Il nome scelto è Irini, Irene, cioè pace in greco. E proprio per riportare la pace in Libia è stata decisa e pianificata in brevissimo tempo dall'Unione Europea. Obiettivo far rispettare l'embargo di armi verso il Paese africano previsto dalle risoluzioni ONU e così arrivare al più presto a un cessate il fuoco duraturo, presupposto indispensabile per sperare in un accordo politico e finalmente in una soluzione della crisi. Con i primi due mezzi messi in campo da Francia e Lussemburgo, una unità navale e un aereo da pattugliamento, le attività in mare sono partite il 4 maggio.
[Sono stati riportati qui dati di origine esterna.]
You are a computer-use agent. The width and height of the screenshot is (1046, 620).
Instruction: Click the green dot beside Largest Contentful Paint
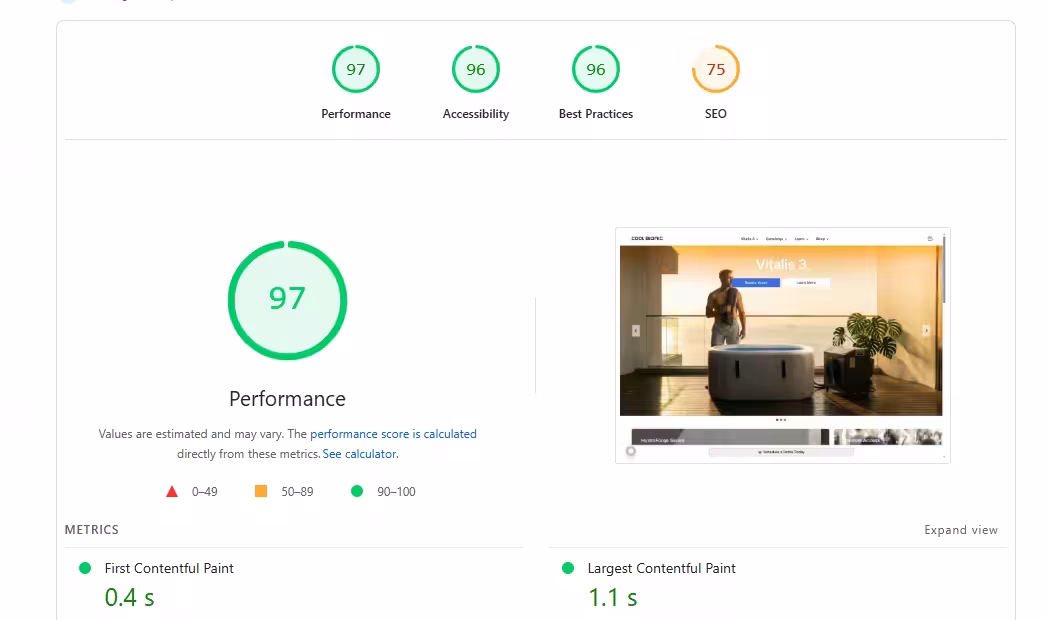568,568
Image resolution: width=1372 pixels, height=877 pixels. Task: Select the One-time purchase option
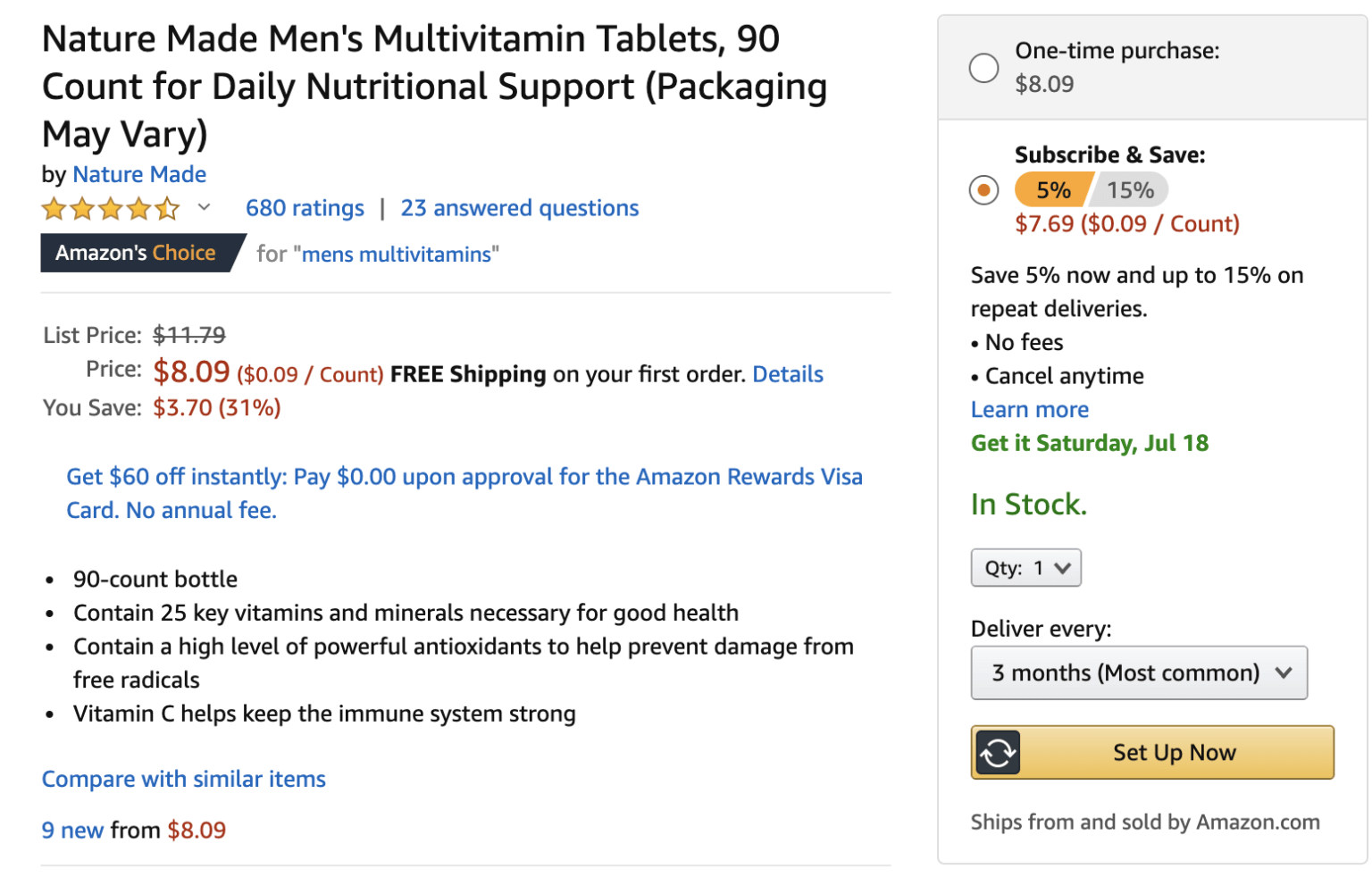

A breve saranno affiancati da altre due navi di Grecia e Italia, un team maltese per l'abbordaggio di mercantili e altri due aerei di Germania e Polonia, con sommergibili e droni pronti a supporto. Uno spiegamento di forze notevole, dunque, che vede impegnati tutti i Paesi Ue, anche con i loro uomini e che servirà a perlustrare Mediterraneo e cieli che lo sovrastano, contrastando peraltro anche il traffico di petrolio e quello di uomini. Al comando in mare si alterneranno ogni 6 mesi Grecia e Italia, sotto la direzione dell'ammiraglio Fabio Agostini e con una particolare attenzione all'emergenza coronavirus. Precise linee guida, diramate agli Stati, per ridurre il rischio di contagio.